When I graduated (1991) I was told that automation was going to replace pharmacists. It wasn't long til the shortage started. Yes, the economy sucks right now but it won't suck forever and nothing is going to change the fact that the number of seniors is increasing rapidly. Hey you don't even need to be a senior to need meds, with obesity rates going up, soon kids will be on cholesterol meds, have diabetes sooner, etc. Maybe salaries won't continue to increase but to say we will be working for less is a silly doomsday-ish. The chains will start building again, there are just too many scripts to be filled, which translates to money to be made. Worry if you must but I think it is unfounded. One of you can have my job because I am just about worn down and I am only 41. Max time left on my sentence is 3 years, early out with good spending behavior!!

Anonymous said...

I would not be so quick to dismiss the notion of the end of the pharmacist shortage. We are also over-staffed in my district and hours are hard to come by. "The Golden Era" has come and gone. No longer do I receive daily phone calls from recruiters nor do I have an in-box full of e-mails from people wanting to hire me. The market is over-saturated and it is going to get worse. The industry can no longer support exponential growth. We are at the tipping point. We no longer hold the leverage against our employers we once had. I'm just going to sit back for now and enjoy the ride without rocking the boat to much.

Anonymous said...

I have four comments:

1. Some of the chains have a core philosophy of delaying their filling process to keep patients in the store longer . . . thus making them shop more (think Walmart and their filling process that's loaded with unnecessary steps). It's this philosophy that is at the root of many of the problems with the chain environment.

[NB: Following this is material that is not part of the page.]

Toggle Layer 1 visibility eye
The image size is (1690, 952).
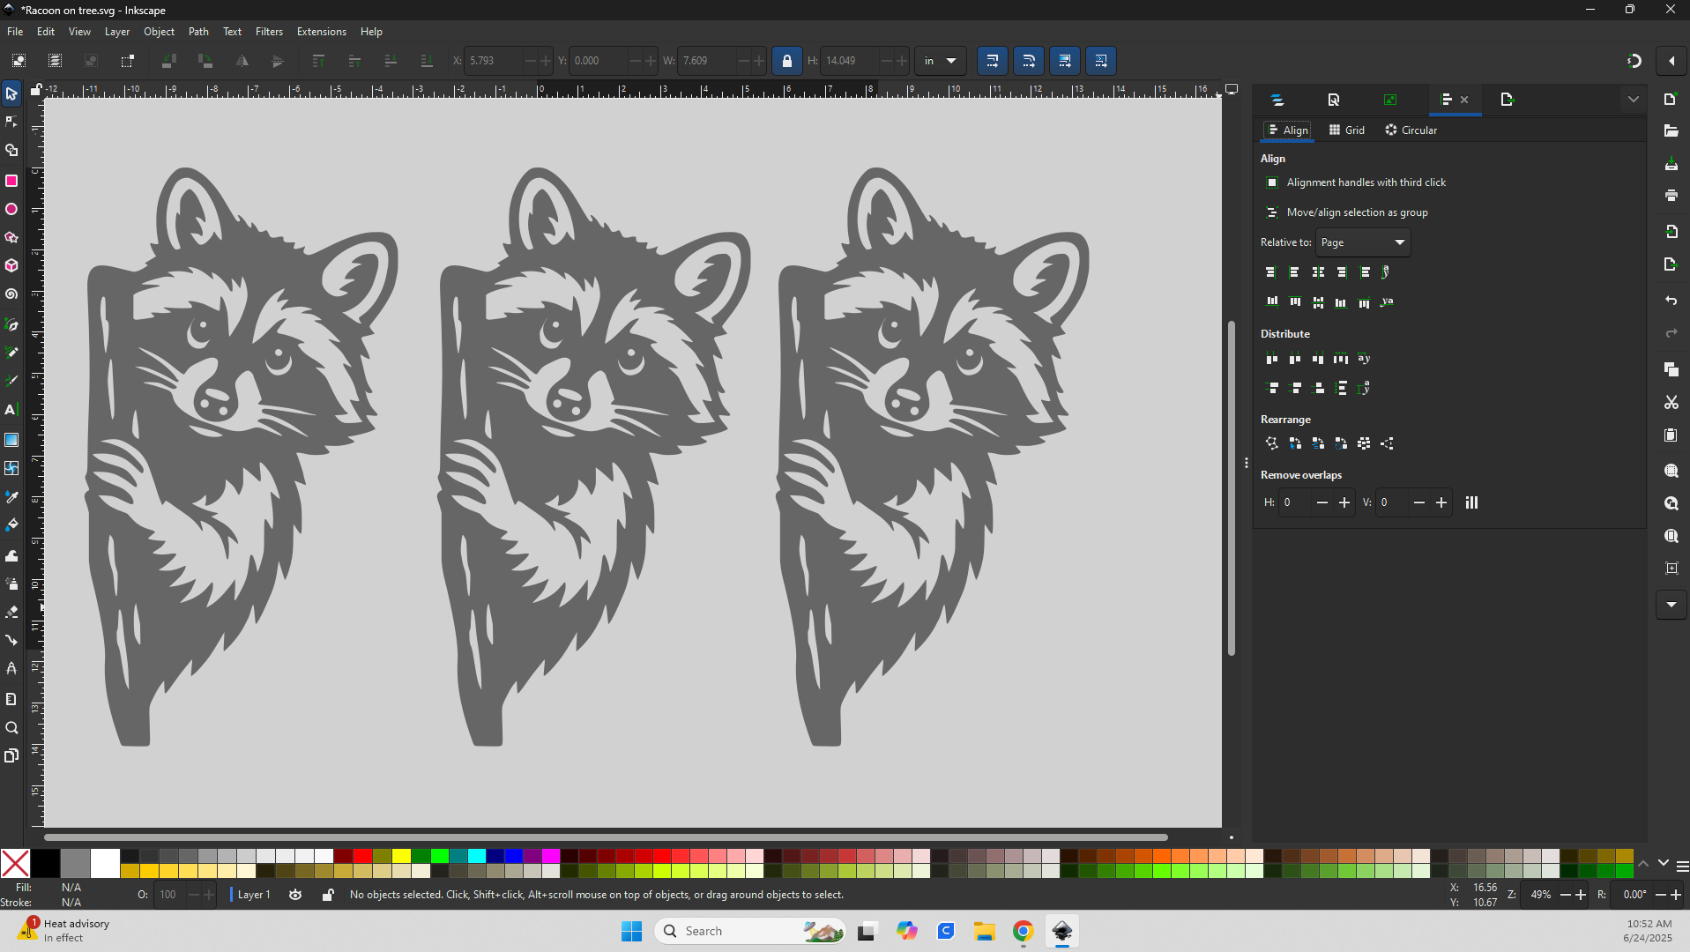295,895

2. If the pharmacist shortage is really over, why do I keep getting job offers from Walmart every week?

3. If the pharmacist shortage is really over, there will still be a shortage of GOOD pharmacists. Whenever I call to get transfers, I swear that 80% of the time I'm talking to the biggest nimrods out there. Half of them can't even speak English.

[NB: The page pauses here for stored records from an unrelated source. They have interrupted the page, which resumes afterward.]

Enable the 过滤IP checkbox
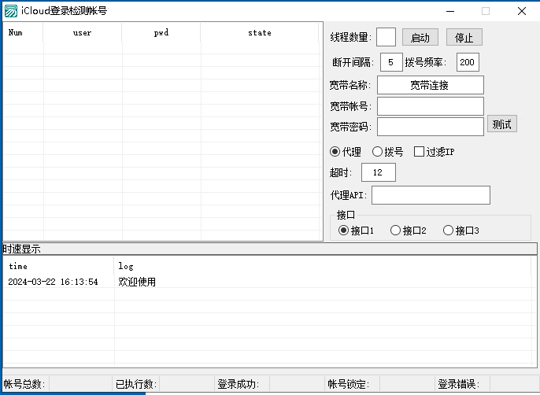The height and width of the screenshot is (395, 540). tap(420, 152)
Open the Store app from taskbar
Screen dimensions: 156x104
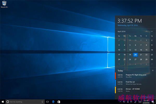point(59,102)
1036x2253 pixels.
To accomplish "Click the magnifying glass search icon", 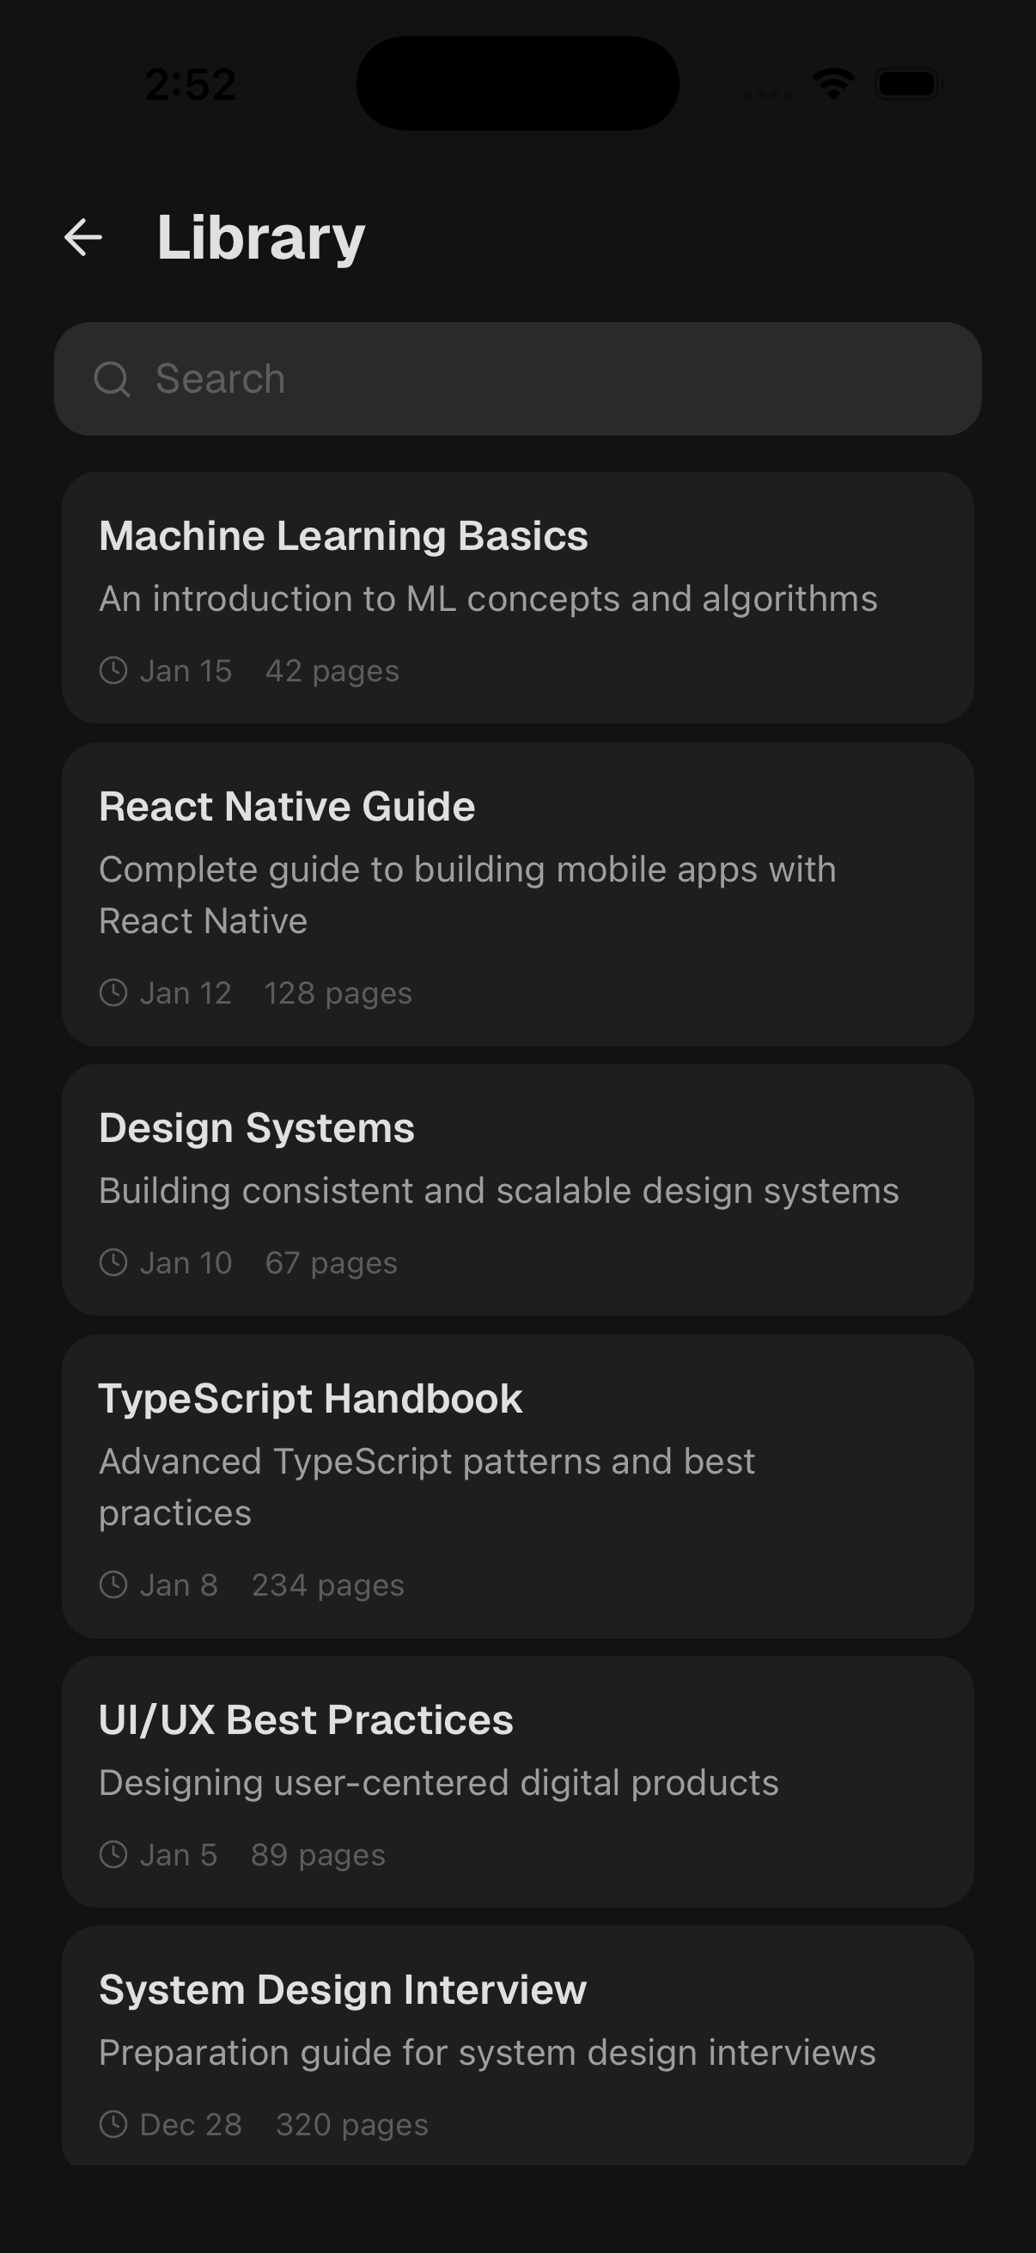I will click(x=115, y=379).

4. To all those who complain about horrible chain jobs, stop your bitching and go work for an independent. That's what I did five years ago, and I could never go back to a chain again. It was the smartest and luckiest decision I ever made.

Sophia said...

All this shortage stuff is BS. Hospitals, long term care, nuclear...all have their own fields and specialties in pharmacy that are in dire need of help, but because they don't pay 120+ they're not worthwhile. Stop going for the big bucks the chains offer you to be their slave for 5 years. Get some training beyond just the PharmD. I'm at the end of my second year and I am on to this. I'm not going to sell myself short by just getting the degree and going to work for some chain, because that does nothing to set me apart or secure my job. I just don't see the point of getting all this education and then spend the rest of my life telling people what aisle the toothpaste is on. Of course, no offense to those who like retail and do your jobs well, but I think y'all are weird.

Anonymous said...

Sorry Sophia, I need to be "weird". I have $70,000 worth of loans to pay back. Apparently your situation is different. You should be thankful you don't have to whore yourself out to the chains. Am I wasting my education? Probably. Do you think I really enjoy my situation? I don't. Not at all. These are the cards I'm dealt. I simply do my best and go home. And Sophia, I've worked in hospital and long-term care and they also suck, just in a different capacity. You might as well get shit on by the chains and get paid instead of getting shit on by the long-term care facility for $30,000/year less.